Researchers with the University of Florida and the California Institute of Technology have developed a new strain of genetically modified mice that allow scientists to examine the potential usefulness of new therapies for Alzheimer's disease.
The development, reported in a recent edition of the journal PloS Medicine, has helped scientists evaluate the brain's ability to repair one of Alzheimer's hallmark lesions - senile plaque.
These plaques occur when enzymes - substances that cause or speed up chemical reactions - create protein fragments that are called beta amyloid, also known as Abeta. The fragments clump together with other molecules, clogging the spaces between cells and damaging parts of the brain used for memory and decision-making.
The mice were genetically engineered by scientists to respond to a type of therapy designed to stop the production of the damaging amyloid.
According to David Borchelt, Ph.D., a professor of neuroscience at the McKnight Brain Institute of University of Florida: "We can stop the disease from getting worse in these mice, but we can't reverse it.
How the Brain Works
"Although it is possible that human brains repair damage better than mouse brains, the study suggests that it may be difficult to repair lesions once they've formed."

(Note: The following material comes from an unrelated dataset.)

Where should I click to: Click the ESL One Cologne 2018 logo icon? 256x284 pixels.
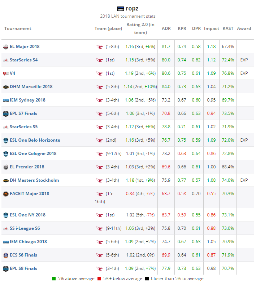coord(5,154)
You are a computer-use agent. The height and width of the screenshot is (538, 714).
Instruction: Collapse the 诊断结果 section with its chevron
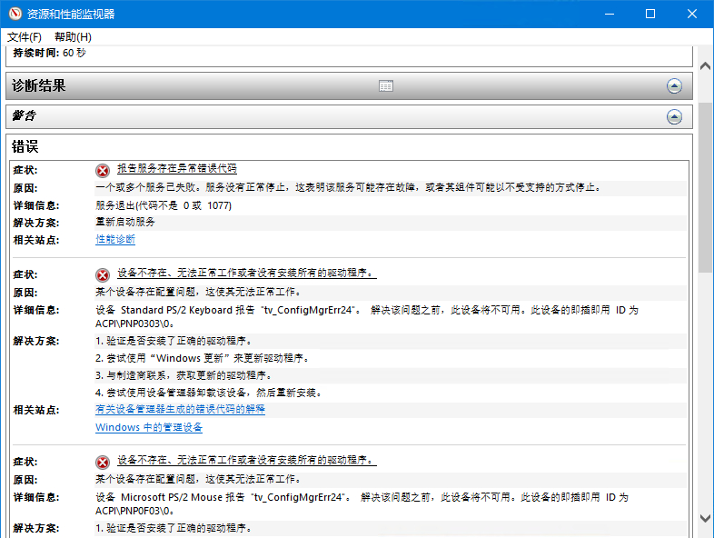674,86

The need to recognize and treat Alzheimer's patients at the first signs of impairment will be important to the success of potential treatments, says Joanna Jankowsky, Ph.D., a biologist at the California Institute of Technology and first author of the paper: "The popular expectation was that, once the contribution to the plaque went away, the plaque itself would dissolve.
"But it may be similar to coronary artery disease - once plaques start to occlude your arteries, it's not clear that stopping the contribution to growth will make the occlusion break up and go away."
Alzheimer's disease is a form of dementia, a brain disorder that trips up the thoughts, memory and language skills of about 4.5 million Americans. It is not a normal outcome of aging, but the disease does affect about 5 percent of men and women ages 65 to 74, according to the National Institute on Aging.
Nearly half of people 85 and older may have it.
Reverse the Symptoms?
Drugs collectively known as secretase inhibitors are currently in development, and are based on the theory that lowering production of Abeta could halt progression of the disease and perhaps reverse symptoms.
In the first experiments to test the idea in a mouse model, scientists engineered 25 mice to carry two artificial genes, one designed to continuously produce Abeta in their brains and the other to turn off Abeta production. The "off switch" was triggered when the antibiotic tetracycline was added to the animals' food.
With Abeta production in full swing, the brains of mice at six months of age were filled with plaques. When the researchers switched the system off, they found the existing plaques did not grow or spread, but they did not go away, either.
Scientists from the Johns Hopkins School of Medicine, the Mayo Clinic Jacksonville and the National Cancer Institute made major contributions to the research.